– За свое постоять, за древний Смоленск, за православную веру… – начал было Морозов.
– Нет! – оборвал его царь. – Ты правду скажи. По мне ли это – доспехом греметь. Кто-то ведь должен правду царю говорить!
Глаза стали круглыми, лицо как у разъяренного кота.
– Ты – попробуй, и мы вместе с тобою себя проверим, вся Россия себя проверит. Столько раз биты! Под оплеухами стоять, не падая носом в землю, можем. А можем ли побеждать? – Морозов засмеялся вдруг. – Ну, кто же тебе ответит, Алеша? Ты первый решаешься.
– Отчего – первый? В Смуту вернули же царство!
– То дело иное! Тогда всем народом поднялись! Каждый Троицу в уме держал, за Христа шел, за Россию и за себя, грешного.
– Так ведь и мне чужого не надо! Смоленск бы вернуть! Да еще на Украине православных людей от короля оборонить. За одно только православие их и бьют, и жгут! Не день, не два – пятый год!

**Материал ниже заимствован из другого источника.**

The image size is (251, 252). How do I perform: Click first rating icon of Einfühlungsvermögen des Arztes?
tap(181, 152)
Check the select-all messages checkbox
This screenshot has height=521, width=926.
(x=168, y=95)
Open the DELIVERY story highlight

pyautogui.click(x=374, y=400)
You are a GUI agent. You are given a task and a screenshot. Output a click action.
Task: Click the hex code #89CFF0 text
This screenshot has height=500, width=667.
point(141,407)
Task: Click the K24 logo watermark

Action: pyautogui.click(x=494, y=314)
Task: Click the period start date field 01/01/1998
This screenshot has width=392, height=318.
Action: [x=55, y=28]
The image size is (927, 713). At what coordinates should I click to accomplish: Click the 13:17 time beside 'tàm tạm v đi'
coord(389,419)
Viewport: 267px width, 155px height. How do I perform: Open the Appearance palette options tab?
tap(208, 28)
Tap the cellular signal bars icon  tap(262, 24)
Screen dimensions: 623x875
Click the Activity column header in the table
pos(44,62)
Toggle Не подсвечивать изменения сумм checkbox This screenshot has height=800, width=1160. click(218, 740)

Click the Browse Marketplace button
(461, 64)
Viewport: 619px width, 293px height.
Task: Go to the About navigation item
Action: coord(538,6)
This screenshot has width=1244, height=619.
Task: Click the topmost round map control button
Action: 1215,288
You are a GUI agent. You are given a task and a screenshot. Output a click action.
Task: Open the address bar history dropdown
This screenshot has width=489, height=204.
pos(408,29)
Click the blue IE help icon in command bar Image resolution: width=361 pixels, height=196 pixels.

Борис Иванович встал, приложился к иконе Спасителя.
– Алеша, перед святым Спасом скажу тебе. Мы своим умом жили, вам жить своим. Каков лучше? А нет его, лучшего. Есть горы, есть море. Что у моря впереди – неведомо. Обопритесь на нас, на матер берег, и ступайте себе! Помыслы твои, государь Алексей Михайлович, чисты, а что тебе Бог даст, то мы вместе с тобой изведаем.
Улыбнулся. Алексей Михайлович перевел дух, вытер пот со лба и тоже улыбнулся.
– А ты знаешь, Никон письмо сегодня прислал из Владимира. Соборы поехал древние поглядеть. Совсем они там брошенные, запущенные. Доброе письмо.
Сел к окну. Федор Ртищев подал ему письмо.
– Тут про всякое, а вот это место! – Прочитал: – «Воистину любовь не есть достояние лиц рассуждати, еже о богатстве и нищете, еже о благородии и злородии, еже о высокоумии и скудости, еже о расстоянии мест, качества и количества, ибо любовь… – Тут Алексей Михайлович поднял голос и повторил: – Ибо любовь воистину подобна есть солнечну просвещению, во все концы земли достизающу. Воистину, не погреша, изреку: любви начало и бытие и конец – Христово пришествие».
И такое восхищение было на открытом лице Алексея Михайловича, что у Бориса Ивановича кошки по сердцу заскребли – вот кому привязчивый государь с головой себя выдал, и быть этой любви, пока сама не выйдет.
И еще подумал ревниво старик: «Небось ради письма этого и приезжал. Один-то радоваться не умеет. Сам рад, и все должны улыбками растечься».
11 февраля 1653 года патриарху Никону положили на стол новое издание «Следованной псалтыри». Он вспыхнул, как от нечаянной и прекрасной радости, – это была первая книга, созданная его повелением, первое истинно патриаршее дело.
Но сердце в груди заметалось вдруг, под ложечкой тоска завозилась. Вспомнил сельских попов, которые теперь чередой шли к нему за благословением. Все они – оловянные пустые лбы, а коль пустые, то и не поймут новое слово, а поймут, так заупрямятся. Ведь упрямые все, как…
Никон попробовал представить будущего своего противника, упрямого, как… Слова опять не нашлось, а увидел самого себя. Прежнего, анзерского. И каменный, огромный, круглый лоб на море. Море о такие лбы расшибается вдрызг.
Нежно погладил книгу и на едином роздыхе намахал «память» всем этим каменным лбам, пусть делают то, что велят делать, ради их же спасения и блага: «…По преданию святых апостол и святых отец не подабает в церкви метания творити на колену, но в пояс бы вам творити поклоны, еще и тремя бы персты есте крестились».
Перечитал написанное и совсем растревожился. Позвал Арсена Грека, прочитал ему «память».
– Как?
– Мудро, верно, ясно.
Никон улыбнулся. Он и сам знал, что написал верно, ясно и, разумеется, мудро.